What are the benefits of screening with different tests at different intervals?
In 2017, we published a paper modelling the effect of different hypothetical screening programmes. We estimated that the old cervical screening programme (offering cytology every 3 years from 25 to 49 and every 5 years from aged 50-64) prevented some 5787 cervical cancers each year in the UK. We also estimated that using that same test but screening half as often (every 6 or 10 years depending on age) would save about 5427 cervical cancers. The more frequent screening prevents about 360 additional cancers. By changing to HPV testing, we estimated that screening every 3 or 5 years (depending on age) would prevent about 6408 cancers, whereas HPV testing with 6- and 10-year intervals would prevent about 6237 cancers each year. Thus, compared with cytology every 3 (and then 5) years, HPV testing every 6 (and then 10 years) would prevent an additional 450 cancers each year, whereas compared with HPV testing every 3 (and then 5) years it would allow an additional 171 cancers.
The UK’s National Screening Committee has recommended HPV testing every 5 years from age 25 to 64. We did not model that explicitly, but others have. They anticipated that 3-yearly rather than 5-yearly HPV testing from age 25 to 49 would result in 151 fewer cancers and 19 fewer deaths each year in the UK. Three-yearly screening requires just over 1 million additional screens each year across the UK. Thus, it takes about 55,000 additional screens to prevent one additional cervical cancer death. Even if those women died on average 45 years prematurely, each additional screen would, on average, result in an additional 7 hours of life.
For comparison, if instead of doing an extra million tests a year in relatively well screened women, we did an extra 120,000 tests a year in under-screened individuals to ensure that 90% of the eligible population are screened at least once every 10 years between 25 and 49, we could prevent an additional 705 cervical cancers each year.

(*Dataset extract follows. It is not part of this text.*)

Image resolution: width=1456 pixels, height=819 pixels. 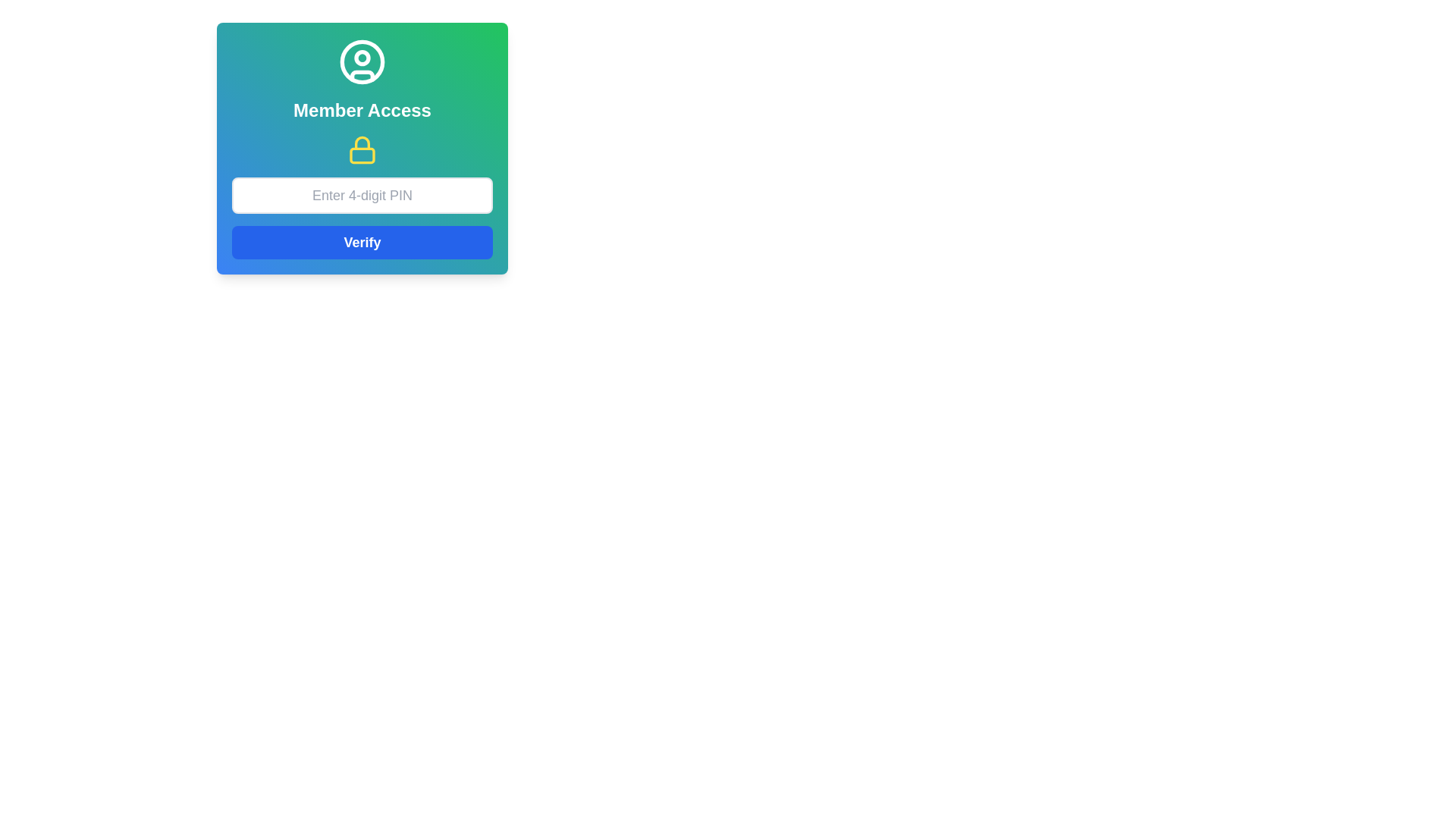 What do you see at coordinates (362, 57) in the screenshot?
I see `the small circle representing the user profile icon, which is centered within the larger circular frame at the top center of the member access panel` at bounding box center [362, 57].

Weighing up the benefits and harms
The UK National Screening Committee recommended a screening interval of 5 years after a negative HPV test based on “an annual reduction in health-related costs and an uncertain impact on quality adjusted life years”. According to my calculations, they presumably felt that an additional one million screens and possibly an additional 100,000 positive screening tests, 40,000 referrals to a gynaecologist and 10,000 additional women treated for “pre-cancer” was not justified to prevent 150 cervical cancers and 20 deaths from cervical cancer. While this may seem like discriminating against females by not prioritising their health, the committee considered the best scientific evidence, and the decision was an attempt to balance the substantial benefit additional cervical screening offers to a tiny proportion of women against the rather more common but less severe side-effects of screening.
I can understand why over 850,000 have signed a petition to keep cervical screening every 3 years, but I also completely understand why the UK National Screening Committee made its recommendation. From a public health perspective, I would still recommend reinviting women 5 years (and not 3 years) after a negative HPV test and concentrating resources on encouraging and enabling those eligible who have not been screened at all over the last 6 years to get screened.